Murat Ünal’la geçmişte azıcık sorun yaşayan Muhtar Ramiz Batmaz “Bizde kırgınlık en fazla üç gün sürer” deyip, sımsıkı sarılmıştı doktor kardeşine.
Eski adı “Siği”, yeni ismiyse “Kumyaka” olan ve Marmara Denizi’ne bakan minik koyuyla ünlü o şirin köyün “mezarlığını” da çok severim ben.
Tepede, körfeze hakim o güzelim kabristanda, leb-i derya denize doğru bakarlar orada sessizce kıyamet gününü bekleyen ölüler.

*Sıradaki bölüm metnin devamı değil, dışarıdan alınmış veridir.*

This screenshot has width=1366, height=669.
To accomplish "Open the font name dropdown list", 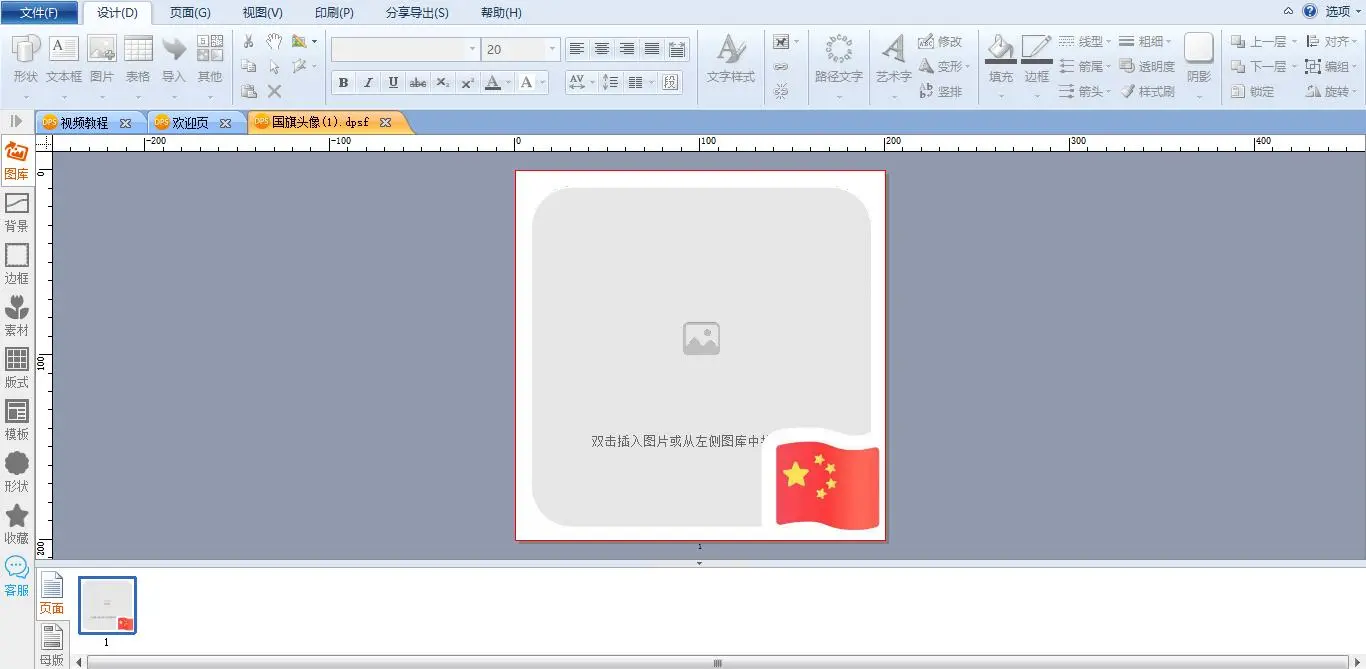I will click(x=472, y=49).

Sanki çok uzun zamandan beri bekledikleri haber uzaktan, ufukta yaklaşan bembeyaz bir yelkenli tekneyle geliverecek, ardından yattıkları yerden silkinip de kalkıverecek gibidirler hepsi.
(Bu arada, Beyoğlu’nda, Rusya Konsolosluğu’nun oradaki, Haliç’e doğru bakan “Leb-i Derya Restoran’ı ne kadar çok özlediğimi fark ettim birden bire! Güneş batıp da hava kararırken, artık ışıklarını açmış vaziyette ilerleyen vapurların inci gerdanlık üzerindeki seyahatleri ne de muhteşem bir manzarayı aynen bir ipek halı gibi serer önünüze orada. Gündüz köprüde balık ekmek yiyip Mısır Çarşısı’nı ve Beyoğlu’nu gezmek, akşam da Leb-i Derya’da cin tonik içip eski İstanbul’u konuşmak… Geleyim de gidelim mi kız Halide yine karşıya? Çok uzun vakittir varmadık, geçmedik Avrupa yakasına. Hem İnci Pastanesi’nde profiterol de yeriz vallahi!..)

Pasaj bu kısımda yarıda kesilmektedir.